Print out the data exactly, keeping every image out of it.

DATASET RECORDS START

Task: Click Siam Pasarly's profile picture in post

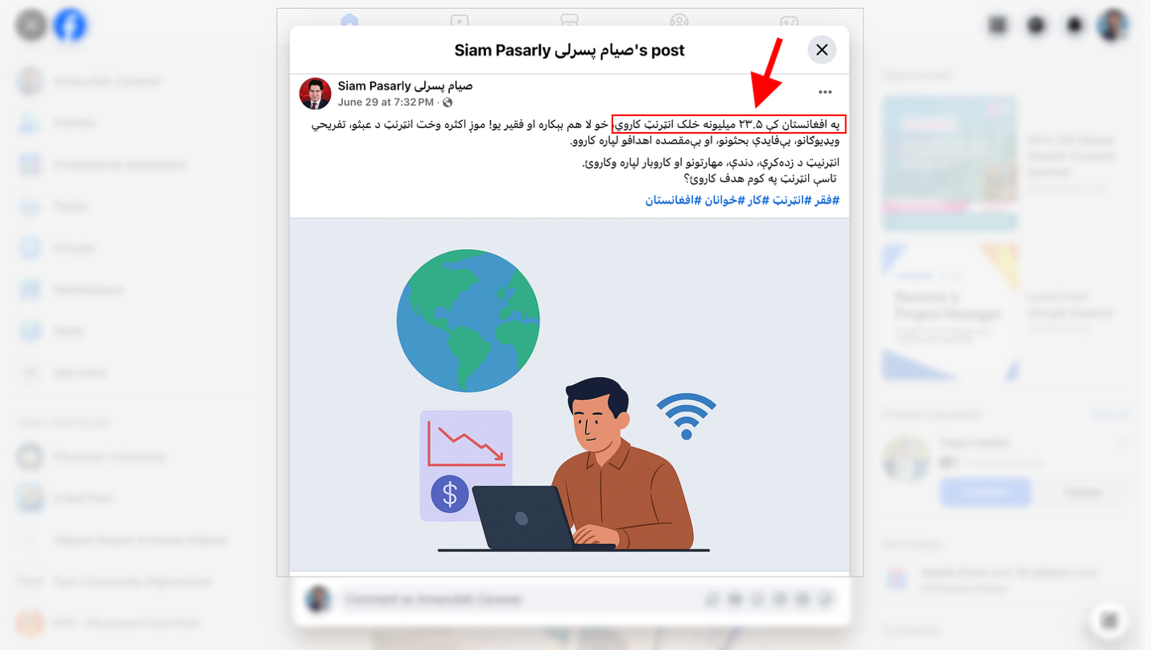Action: (316, 93)
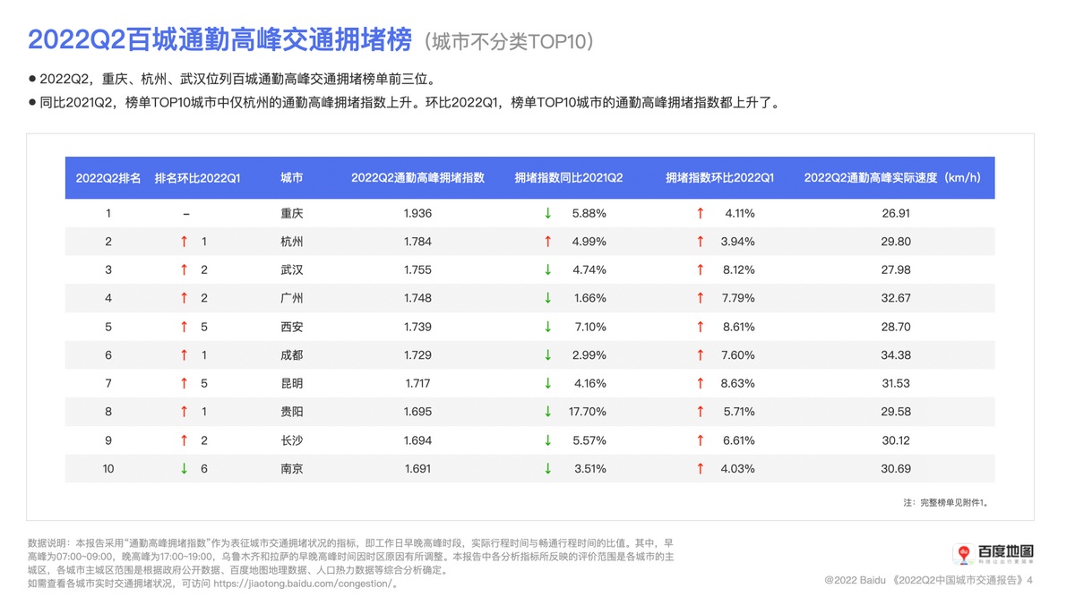
Task: Click green down arrow next to 17.70%
Action: pyautogui.click(x=547, y=412)
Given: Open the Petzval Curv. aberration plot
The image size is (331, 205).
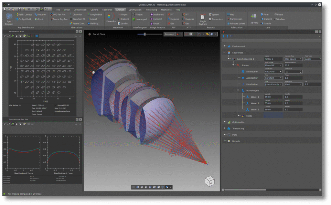Looking at the screenshot, I should pyautogui.click(x=78, y=24).
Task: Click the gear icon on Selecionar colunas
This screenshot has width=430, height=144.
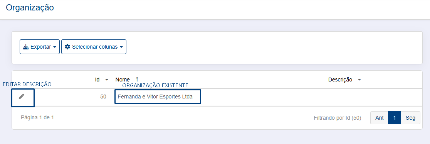Action: click(67, 47)
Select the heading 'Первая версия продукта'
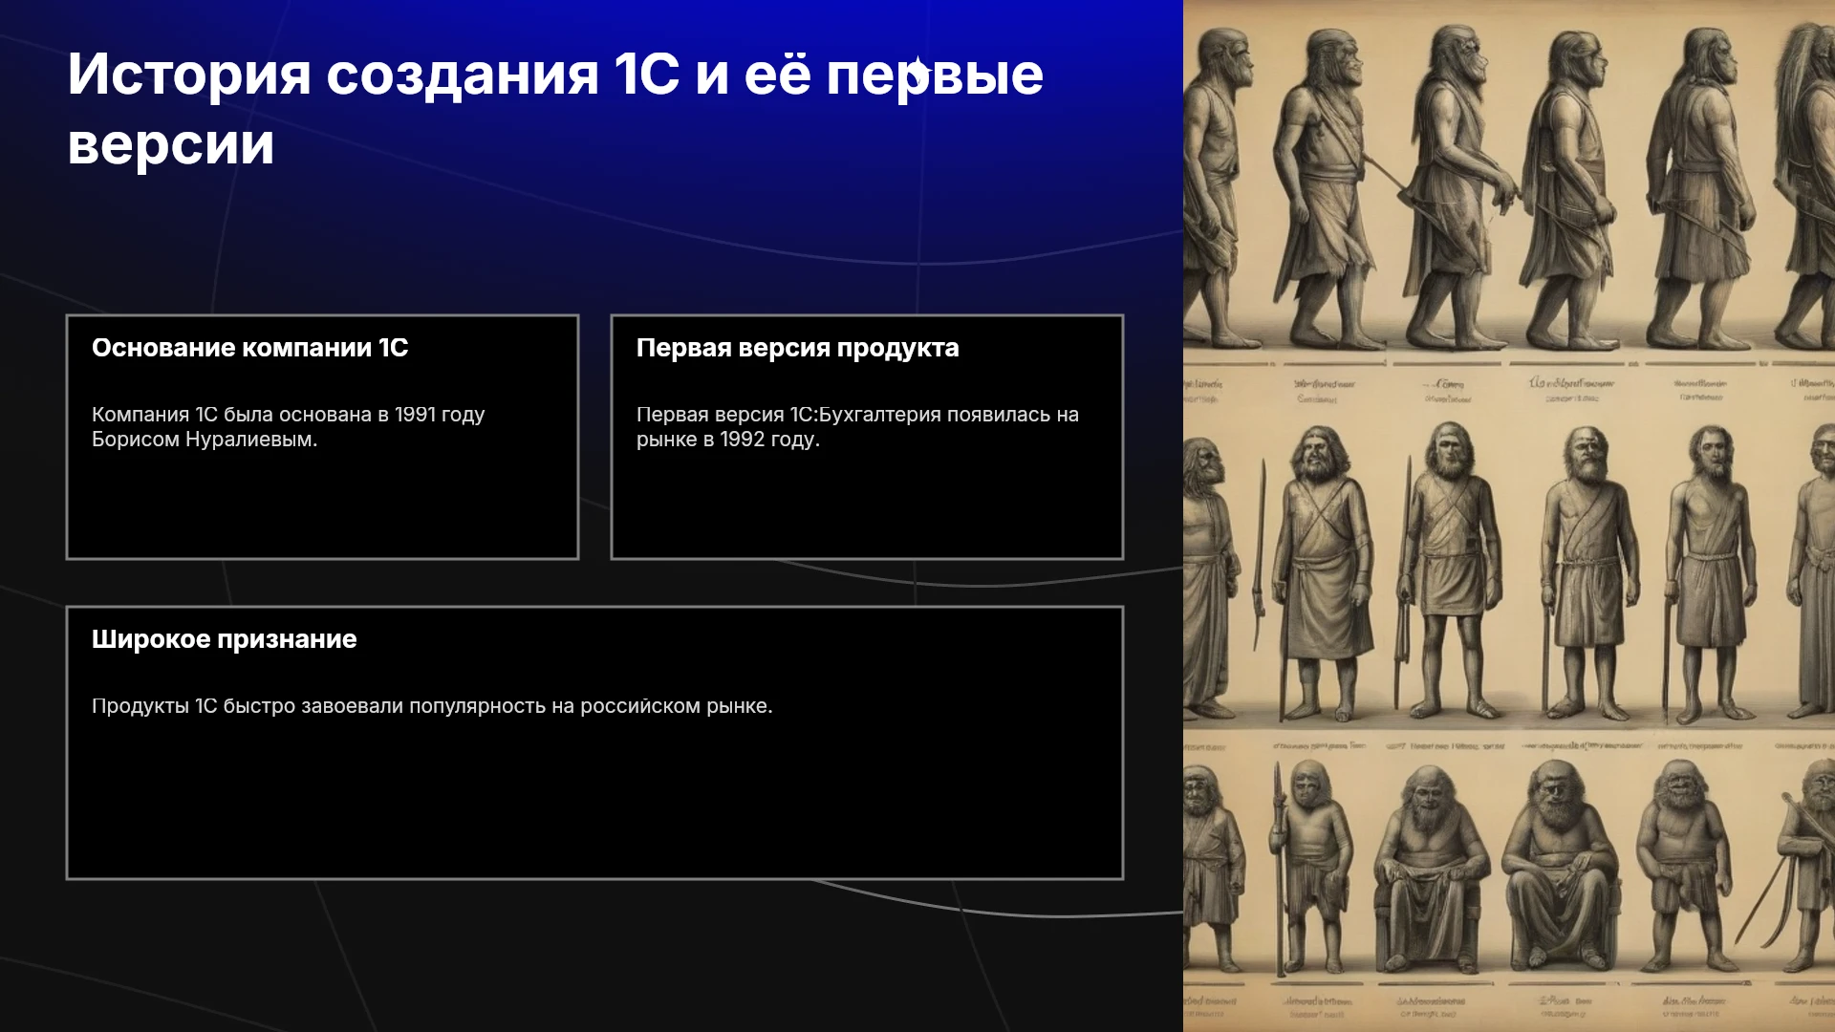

DATASET RECORDS END

EXERCISE OUTPUT:
Task: Click Siam Pasarly's profile picture in post

Action: (316, 93)
Task: Click green down arrow next to 17.70%
Action: pyautogui.click(x=547, y=412)
Given: Open the Petzval Curv. aberration plot
The image size is (331, 205).
Looking at the screenshot, I should pyautogui.click(x=78, y=24).
Task: Click the gear icon on Selecionar colunas
This screenshot has width=430, height=144.
Action: click(67, 47)
Select the heading 'Первая версия продукта'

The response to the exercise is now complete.